New ice cream parlour brings a taste of Paradise to Barter Books in Alnwick

It may be mid-winter but Barter Books has decided the time is right to launch a new ice cream parlour.

Thursday, 9th January 2020, 4:45 pm
Updated Friday, 10th January 2020, 5:57 pm
The new ice cream parlour, far right, at Barter Books.
The new ice cream parlour, far right, at Barter Books.

Paradise @barterbooksuk has opened in a vacant part of Alnwick’s former railway station, now home to one of the largest second-hand bookstores in Europe.

“There can’t be many businesses in the UK which would open an ice cream parlour in January,” joked Mary Manley, who runs the business with her husband Stuart.

The opportunity came about when an antiques shop in a small corner of the premises closed.

Paradise @barterbooksuk

“We were asked if we wanted to rent it so we went away and had a think about what might work,” explained Mary.

“We hadn’t had any plans to expand at that point because we’re as big as we want to be.

“We didn’t want to expand the book side of the business and also have the Station Buffet already but it was an opportunity we didn’t want to miss out on so we came up with the idea of ice cream.”

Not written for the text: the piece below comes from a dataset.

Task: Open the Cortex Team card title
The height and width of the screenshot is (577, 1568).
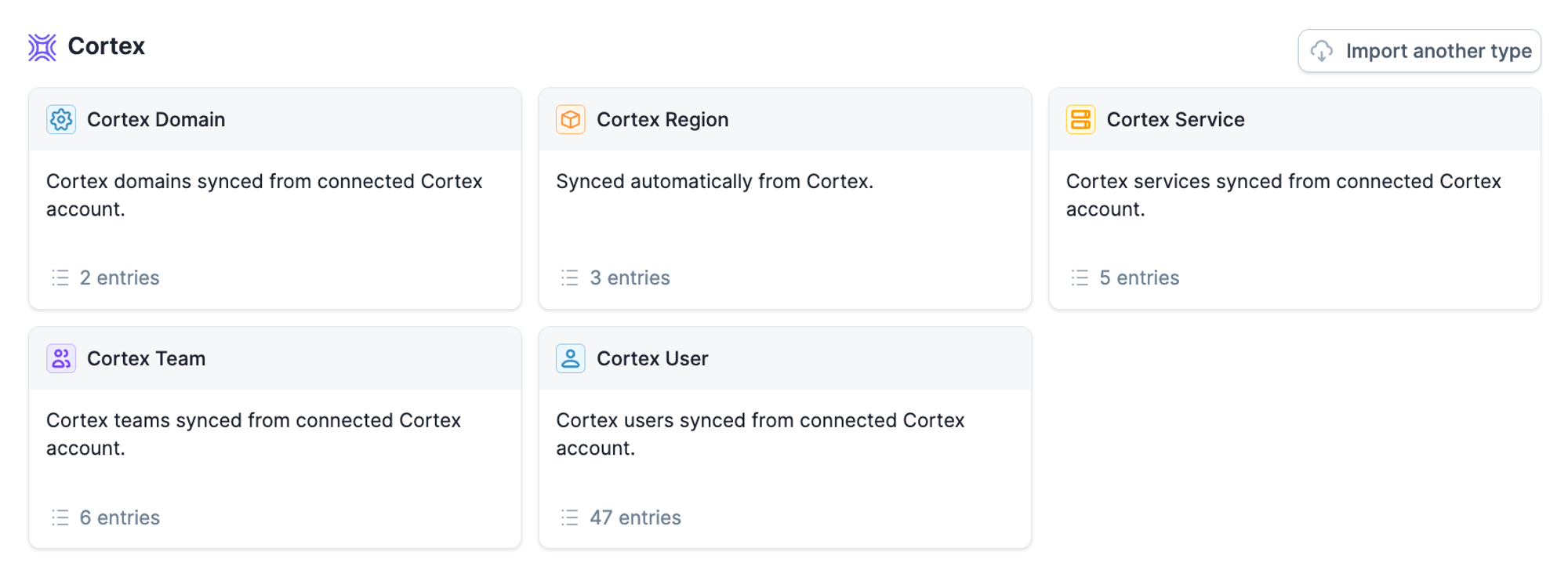Action: tap(146, 359)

Extensive taste tests were undertaken to decide which ice cream to stock.

Barter Books, Alnwick

They eventually plumped for Stocksfield-based Wheelbirks, home to the oldest pedigree Jersey herd in Northumberland.

“They are known for producing a very creamy, milky ice cream and we thought it was just really good so we went for that,” said Mary. “There were others that were also really nice but we liked that one best.”

The parlour, on the right hand side of the facade when approaching the main entrance, consists of a serving area and sitting room.

They are also selling coffee, tea, soft drinks and cakes from it.

“It’s very small but we like to think it’s good,” said Mary. “We look forward to people coming to give it a try, especially when the weather gets a bit warmer!”

Barter Books opened in 1991 and attracts some 350,000 visitors a year.

It was in use as a railway station until the closure of the Alnwick branch line in 1968.